(Beginning of Page excerpt)
Our bodies are constantly changing, often in ways we are unaware of. You look at pictures of yourself taken years earlier, and you can see changes you did not notice as they were happening.
Chang Seo-young and Hwang Sue-yon are two women artists in their 30s whose works, which make close observations of bodies, are on show at the National Museum of Modern and Contemporary Art’s Young Korean Artists 2019 exhibition.
While Chang, 36, and Hwang, 38, both deal with the body, their approaches are different.
Chang looks at physical changes over which we do not have much control.
“In the recent work, I have been specifically interested in the lumps and chunks that develop in our bodies, things that grow inside of us but things that we hardly know are happening,” Chang said.
An installtion view of Chang Seo-young's works at the National Museum of Modern and Contemporary Art's Gwacheon branch (MMCA)
The exhibition space dedicated to Chang comprises several sculptures and the large video installation “Your Delivery” (2019), in which a woman reads from a letter. The narrator, whose identity is unknown, speaks to her descendants.
Shown on the video is a camera spanning over scattered Polaroid images of the sculptures installed at the exhibition space.
“The narrative is a message written by a person whose genetic information is sent down through to generations to come,” Chang said.
Chang said she had tried to express things that would grow into chunks in our bodies. “They could also be diseases or cancer,” Chang added in notes on her sculptures with several holes in them that appeared like holes in cheese. The artist said, through the video, that she wanted to express the time it takes for our bodies to change.
(End of Page excerpt)
(Beginning of Provided data)
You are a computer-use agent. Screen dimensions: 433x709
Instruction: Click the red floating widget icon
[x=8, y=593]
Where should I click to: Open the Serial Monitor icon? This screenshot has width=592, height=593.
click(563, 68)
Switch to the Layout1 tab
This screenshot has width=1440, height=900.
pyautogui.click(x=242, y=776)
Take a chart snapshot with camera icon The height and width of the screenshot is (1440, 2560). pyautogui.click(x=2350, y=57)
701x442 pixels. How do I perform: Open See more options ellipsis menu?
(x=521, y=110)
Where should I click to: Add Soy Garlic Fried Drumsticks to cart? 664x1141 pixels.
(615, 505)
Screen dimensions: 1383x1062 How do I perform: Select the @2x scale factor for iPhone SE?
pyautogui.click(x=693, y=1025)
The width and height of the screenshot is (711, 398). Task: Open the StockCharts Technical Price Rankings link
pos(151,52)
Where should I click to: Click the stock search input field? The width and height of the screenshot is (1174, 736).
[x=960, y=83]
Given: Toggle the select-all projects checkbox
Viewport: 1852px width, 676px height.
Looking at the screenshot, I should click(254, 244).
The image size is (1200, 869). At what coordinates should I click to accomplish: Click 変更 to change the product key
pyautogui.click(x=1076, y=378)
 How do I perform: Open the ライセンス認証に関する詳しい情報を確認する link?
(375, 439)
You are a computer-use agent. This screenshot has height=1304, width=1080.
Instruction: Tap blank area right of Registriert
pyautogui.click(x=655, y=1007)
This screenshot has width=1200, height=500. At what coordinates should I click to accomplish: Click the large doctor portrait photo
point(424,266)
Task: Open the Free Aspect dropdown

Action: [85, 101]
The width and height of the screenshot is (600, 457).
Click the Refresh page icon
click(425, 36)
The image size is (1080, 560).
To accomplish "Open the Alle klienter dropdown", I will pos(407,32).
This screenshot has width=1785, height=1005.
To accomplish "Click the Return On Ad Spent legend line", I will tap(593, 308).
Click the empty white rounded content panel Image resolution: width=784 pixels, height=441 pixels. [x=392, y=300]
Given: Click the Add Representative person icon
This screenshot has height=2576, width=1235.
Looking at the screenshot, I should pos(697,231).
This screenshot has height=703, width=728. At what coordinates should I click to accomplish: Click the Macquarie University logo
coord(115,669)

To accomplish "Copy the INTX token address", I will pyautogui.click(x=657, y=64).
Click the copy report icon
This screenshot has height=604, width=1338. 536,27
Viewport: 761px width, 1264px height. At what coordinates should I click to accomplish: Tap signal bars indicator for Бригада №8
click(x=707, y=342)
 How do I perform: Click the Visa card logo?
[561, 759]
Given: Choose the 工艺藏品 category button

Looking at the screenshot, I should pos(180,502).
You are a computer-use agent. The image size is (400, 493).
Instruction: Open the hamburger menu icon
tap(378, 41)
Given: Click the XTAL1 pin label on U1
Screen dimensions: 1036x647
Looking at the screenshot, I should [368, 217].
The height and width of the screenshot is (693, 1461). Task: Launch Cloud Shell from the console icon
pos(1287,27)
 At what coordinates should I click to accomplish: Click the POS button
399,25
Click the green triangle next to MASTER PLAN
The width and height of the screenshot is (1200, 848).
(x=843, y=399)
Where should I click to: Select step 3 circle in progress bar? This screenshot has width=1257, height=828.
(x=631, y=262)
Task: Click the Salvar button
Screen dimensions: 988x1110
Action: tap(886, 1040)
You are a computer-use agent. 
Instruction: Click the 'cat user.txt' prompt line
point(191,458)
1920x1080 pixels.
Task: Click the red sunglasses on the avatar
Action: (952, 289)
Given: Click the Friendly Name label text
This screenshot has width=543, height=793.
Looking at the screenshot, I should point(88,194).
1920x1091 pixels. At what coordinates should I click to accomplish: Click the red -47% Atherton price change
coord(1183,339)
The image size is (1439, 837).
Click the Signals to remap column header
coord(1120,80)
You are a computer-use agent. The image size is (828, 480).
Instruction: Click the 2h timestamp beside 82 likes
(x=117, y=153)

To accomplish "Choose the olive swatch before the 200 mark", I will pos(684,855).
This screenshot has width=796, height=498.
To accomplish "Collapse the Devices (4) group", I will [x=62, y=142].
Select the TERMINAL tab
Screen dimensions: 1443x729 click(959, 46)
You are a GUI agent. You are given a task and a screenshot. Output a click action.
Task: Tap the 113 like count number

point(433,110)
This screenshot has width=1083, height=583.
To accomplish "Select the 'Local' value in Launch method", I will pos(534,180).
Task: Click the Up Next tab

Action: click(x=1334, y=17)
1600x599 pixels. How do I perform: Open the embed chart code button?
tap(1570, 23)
(End of Provided data)
Actions to take >>
1. In the exhibition article, what is the title of Chang Seo-young's large video installation?
2. Please transcribe the exhibition article between "While Chang, 36, and" and "Gwacheon branch (MMCA)", inclusive.
The data has no connection to the exhibition article.

Answers to the tasks >>
1. "Your Delivery" (2019)

2.
While Chang, 36, and Hwang, 38, both deal with the body, their approaches are different.
Chang looks at physical changes over which we do not have much control.
“In the recent work, I have been specifically interested in the lumps and chunks that develop in our bodies, things that grow inside of us but things that we hardly know are happening,” Chang said.
An installtion view of Chang Seo-young's works at the National Museum of Modern and Contemporary Art's Gwacheon branch (MMCA)